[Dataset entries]
# # # # #
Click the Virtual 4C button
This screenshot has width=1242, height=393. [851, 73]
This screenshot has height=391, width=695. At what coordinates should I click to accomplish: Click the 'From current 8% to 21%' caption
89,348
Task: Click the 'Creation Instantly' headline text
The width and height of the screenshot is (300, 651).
# # # # #
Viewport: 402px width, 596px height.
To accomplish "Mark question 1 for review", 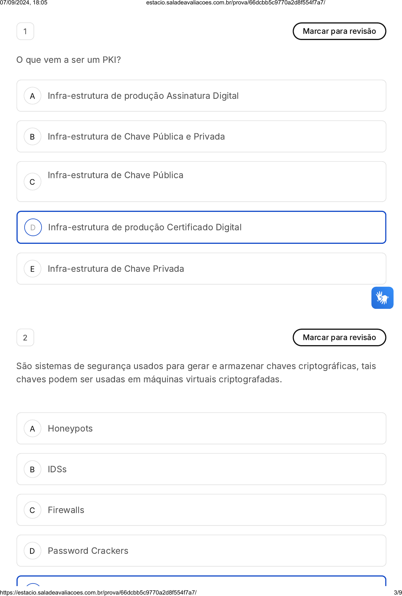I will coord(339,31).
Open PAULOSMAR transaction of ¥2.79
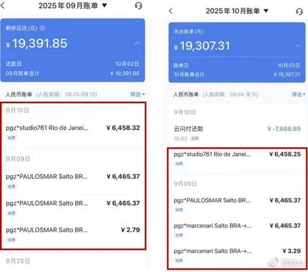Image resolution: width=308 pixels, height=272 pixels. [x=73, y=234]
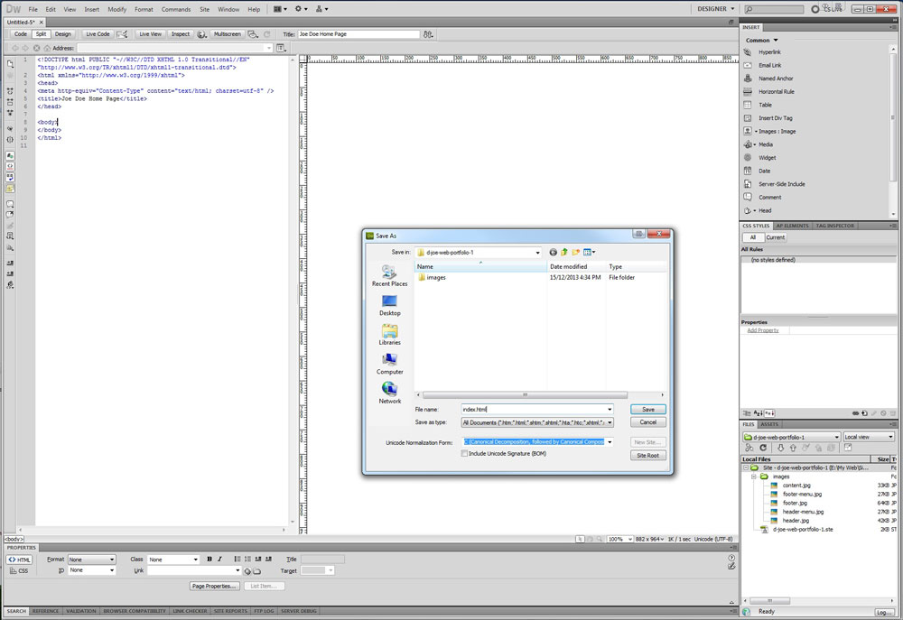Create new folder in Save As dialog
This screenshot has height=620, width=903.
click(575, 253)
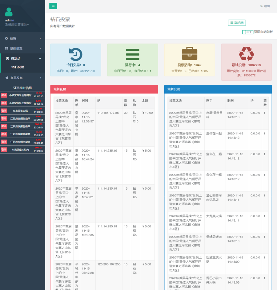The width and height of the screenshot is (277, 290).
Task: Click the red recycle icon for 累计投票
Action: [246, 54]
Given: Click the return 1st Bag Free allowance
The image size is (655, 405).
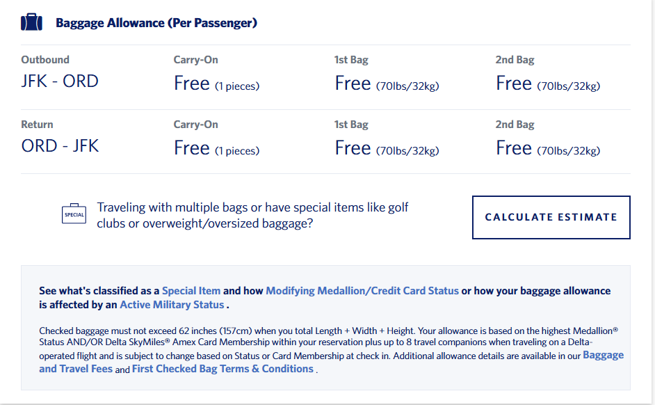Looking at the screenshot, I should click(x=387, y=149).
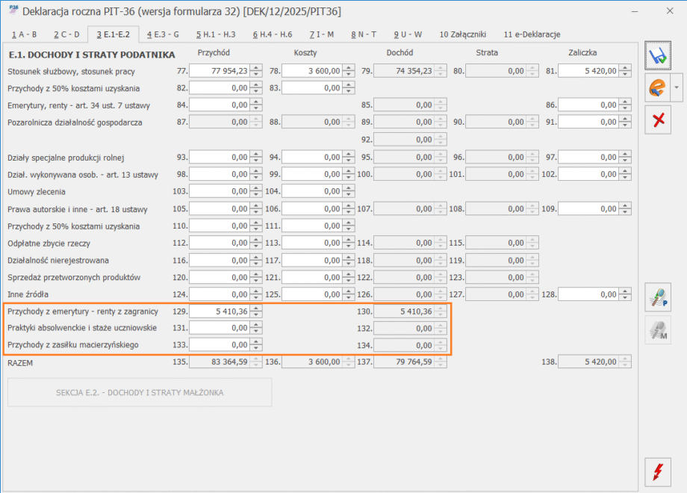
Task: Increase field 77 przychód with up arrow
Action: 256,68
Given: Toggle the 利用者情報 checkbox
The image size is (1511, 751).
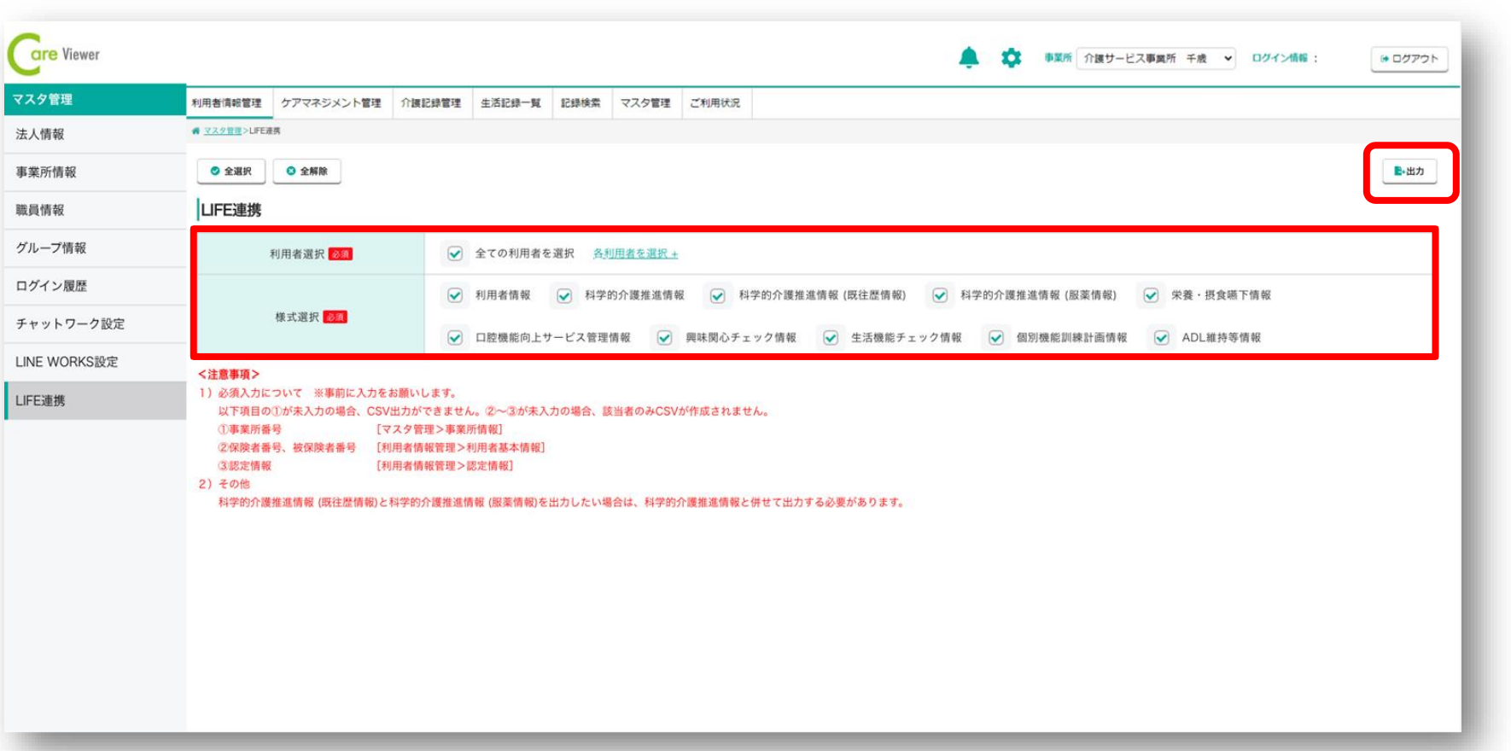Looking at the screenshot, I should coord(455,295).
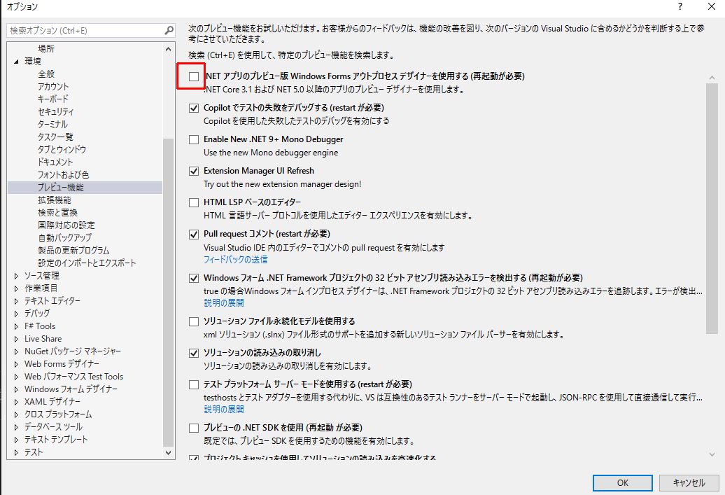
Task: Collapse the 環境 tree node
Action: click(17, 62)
# # # # #
* Work order: If a line holds the string "Given", it counts; please state how many such lines there are in the data, with nothing more.

* Response: 2